Supplied records:
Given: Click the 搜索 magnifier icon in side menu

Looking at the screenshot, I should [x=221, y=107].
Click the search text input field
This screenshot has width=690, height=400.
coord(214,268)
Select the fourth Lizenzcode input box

Exercise brief:
Rewrite the material above, replacing each "Click" with "Tap" and keeping all other wording unchanged.

The output:
Given: Tap the 搜索 magnifier icon in side menu

Looking at the screenshot, I should [x=221, y=107].
Tap the search text input field
This screenshot has width=690, height=400.
coord(214,268)
Select the fourth Lizenzcode input box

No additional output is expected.